----- SUPPLIED MATERIAL

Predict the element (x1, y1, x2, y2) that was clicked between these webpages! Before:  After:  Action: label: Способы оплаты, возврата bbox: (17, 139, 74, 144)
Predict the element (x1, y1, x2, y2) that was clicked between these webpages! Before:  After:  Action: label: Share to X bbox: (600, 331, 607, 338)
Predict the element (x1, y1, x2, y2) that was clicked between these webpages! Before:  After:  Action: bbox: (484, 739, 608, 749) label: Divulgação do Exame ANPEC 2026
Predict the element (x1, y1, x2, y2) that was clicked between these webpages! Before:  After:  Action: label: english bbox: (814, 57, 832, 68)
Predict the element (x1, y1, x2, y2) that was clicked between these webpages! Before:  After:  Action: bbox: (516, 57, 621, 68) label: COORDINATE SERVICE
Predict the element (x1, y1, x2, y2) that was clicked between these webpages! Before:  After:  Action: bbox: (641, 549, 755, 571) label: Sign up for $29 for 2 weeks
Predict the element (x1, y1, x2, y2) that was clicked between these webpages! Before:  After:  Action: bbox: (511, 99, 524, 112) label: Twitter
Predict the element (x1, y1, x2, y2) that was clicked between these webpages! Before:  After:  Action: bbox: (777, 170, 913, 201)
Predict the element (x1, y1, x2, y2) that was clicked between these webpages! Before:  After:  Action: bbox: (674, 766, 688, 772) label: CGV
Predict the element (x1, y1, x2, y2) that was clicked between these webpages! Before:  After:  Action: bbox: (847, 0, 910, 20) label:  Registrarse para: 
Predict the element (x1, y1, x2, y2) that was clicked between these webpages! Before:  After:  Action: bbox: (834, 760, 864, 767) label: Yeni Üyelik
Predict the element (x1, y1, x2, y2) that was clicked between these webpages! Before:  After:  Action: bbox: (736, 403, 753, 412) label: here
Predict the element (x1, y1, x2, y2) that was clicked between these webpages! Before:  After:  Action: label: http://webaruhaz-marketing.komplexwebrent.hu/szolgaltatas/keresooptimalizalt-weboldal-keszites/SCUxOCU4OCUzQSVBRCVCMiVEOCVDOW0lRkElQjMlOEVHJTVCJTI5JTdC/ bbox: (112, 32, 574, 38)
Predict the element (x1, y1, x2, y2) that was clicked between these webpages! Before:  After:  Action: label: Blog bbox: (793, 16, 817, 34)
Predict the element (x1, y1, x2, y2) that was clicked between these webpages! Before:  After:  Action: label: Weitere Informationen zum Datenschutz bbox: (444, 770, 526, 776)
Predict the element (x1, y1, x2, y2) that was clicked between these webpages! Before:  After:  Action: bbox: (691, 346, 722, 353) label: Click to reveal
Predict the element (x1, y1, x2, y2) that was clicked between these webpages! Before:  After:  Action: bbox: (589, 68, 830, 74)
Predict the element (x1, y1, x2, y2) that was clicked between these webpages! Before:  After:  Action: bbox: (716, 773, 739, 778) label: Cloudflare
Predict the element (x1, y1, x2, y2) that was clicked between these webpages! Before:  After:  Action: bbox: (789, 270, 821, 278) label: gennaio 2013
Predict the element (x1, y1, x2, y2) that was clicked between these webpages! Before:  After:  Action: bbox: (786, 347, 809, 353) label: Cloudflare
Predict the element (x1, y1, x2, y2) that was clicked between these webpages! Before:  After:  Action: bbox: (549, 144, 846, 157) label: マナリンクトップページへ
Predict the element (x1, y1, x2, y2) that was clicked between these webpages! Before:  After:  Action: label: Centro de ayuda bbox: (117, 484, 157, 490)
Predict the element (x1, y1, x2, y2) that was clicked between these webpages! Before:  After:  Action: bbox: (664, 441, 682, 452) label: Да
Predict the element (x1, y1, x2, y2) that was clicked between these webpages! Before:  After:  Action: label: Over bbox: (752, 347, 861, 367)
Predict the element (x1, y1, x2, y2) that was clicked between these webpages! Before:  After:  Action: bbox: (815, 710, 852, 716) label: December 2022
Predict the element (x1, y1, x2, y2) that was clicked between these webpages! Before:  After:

----------

# [EXERCISE PROMPT]
Rewrite each line of the listing above as a numbered list, omitting any blank lines.

# [PROBLEM SOLUTION]
1. Predict the element (x1, y1, x2, y2) that was clicked between these webpages! Before:  After:  Action: label: Способы оплаты, возврата bbox: (17, 139, 74, 144)
2. Predict the element (x1, y1, x2, y2) that was clicked between these webpages! Before:  After:  Action: label: Share to X bbox: (600, 331, 607, 338)
3. Predict the element (x1, y1, x2, y2) that was clicked between these webpages! Before:  After:  Action: bbox: (484, 739, 608, 749) label: Divulgação do Exame ANPEC 2026
4. Predict the element (x1, y1, x2, y2) that was clicked between these webpages! Before:  After:  Action: label: english bbox: (814, 57, 832, 68)
5. Predict the element (x1, y1, x2, y2) that was clicked between these webpages! Before:  After:  Action: bbox: (516, 57, 621, 68) label: COORDINATE SERVICE
6. Predict the element (x1, y1, x2, y2) that was clicked between these webpages! Before:  After:  Action: bbox: (641, 549, 755, 571) label: Sign up for $29 for 2 weeks
7. Predict the element (x1, y1, x2, y2) that was clicked between these webpages! Before:  After:  Action: bbox: (511, 99, 524, 112) label: Twitter
8. Predict the element (x1, y1, x2, y2) that was clicked between these webpages! Before:  After:  Action: bbox: (777, 170, 913, 201)
9. Predict the element (x1, y1, x2, y2) that was clicked between these webpages! Before:  After:  Action: bbox: (674, 766, 688, 772) label: CGV
10. Predict the element (x1, y1, x2, y2) that was clicked between these webpages! Before:  After:  Action: bbox: (847, 0, 910, 20) label:  Registrarse para: 
11. Predict the element (x1, y1, x2, y2) that was clicked between these webpages! Before:  After:  Action: bbox: (834, 760, 864, 767) label: Yeni Üyelik
12. Predict the element (x1, y1, x2, y2) that was clicked between these webpages! Before:  After:  Action: bbox: (736, 403, 753, 412) label: here
13. Predict the element (x1, y1, x2, y2) that was clicked between these webpages! Before:  After:  Action: label: http://webaruhaz-marketing.komplexwebrent.hu/szolgaltatas/keresooptimalizalt-weboldal-keszites/SCUxOCU4OCUzQSVBRCVCMiVEOCVDOW0lRkElQjMlOEVHJTVCJTI5JTdC/ bbox: (112, 32, 574, 38)
14. Predict the element (x1, y1, x2, y2) that was clicked between these webpages! Before:  After:  Action: label: Blog bbox: (793, 16, 817, 34)
15. Predict the element (x1, y1, x2, y2) that was clicked between these webpages! Before:  After:  Action: label: Weitere Informationen zum Datenschutz bbox: (444, 770, 526, 776)
16. Predict the element (x1, y1, x2, y2) that was clicked between these webpages! Before:  After:  Action: bbox: (691, 346, 722, 353) label: Click to reveal
17. Predict the element (x1, y1, x2, y2) that was clicked between these webpages! Before:  After:  Action: bbox: (589, 68, 830, 74)
18. Predict the element (x1, y1, x2, y2) that was clicked between these webpages! Before:  After:  Action: bbox: (716, 773, 739, 778) label: Cloudflare
19. Predict the element (x1, y1, x2, y2) that was clicked between these webpages! Before:  After:  Action: bbox: (789, 270, 821, 278) label: gennaio 2013
20. Predict the element (x1, y1, x2, y2) that was clicked between these webpages! Before:  After:  Action: bbox: (786, 347, 809, 353) label: Cloudflare
21. Predict the element (x1, y1, x2, y2) that was clicked between these webpages! Before:  After:  Action: bbox: (549, 144, 846, 157) label: マナリンクトップページへ
22. Predict the element (x1, y1, x2, y2) that was clicked between these webpages! Before:  After:  Action: label: Centro de ayuda bbox: (117, 484, 157, 490)
23. Predict the element (x1, y1, x2, y2) that was clicked between these webpages! Before:  After:  Action: bbox: (664, 441, 682, 452) label: Да
24. Predict the element (x1, y1, x2, y2) that was clicked between these webpages! Before:  After:  Action: label: Over bbox: (752, 347, 861, 367)
25. Predict the element (x1, y1, x2, y2) that was clicked between these webpages! Before:  After:  Action: bbox: (815, 710, 852, 716) label: December 2022
26. Predict the element (x1, y1, x2, y2) that was clicked between these webpages! Before:  After:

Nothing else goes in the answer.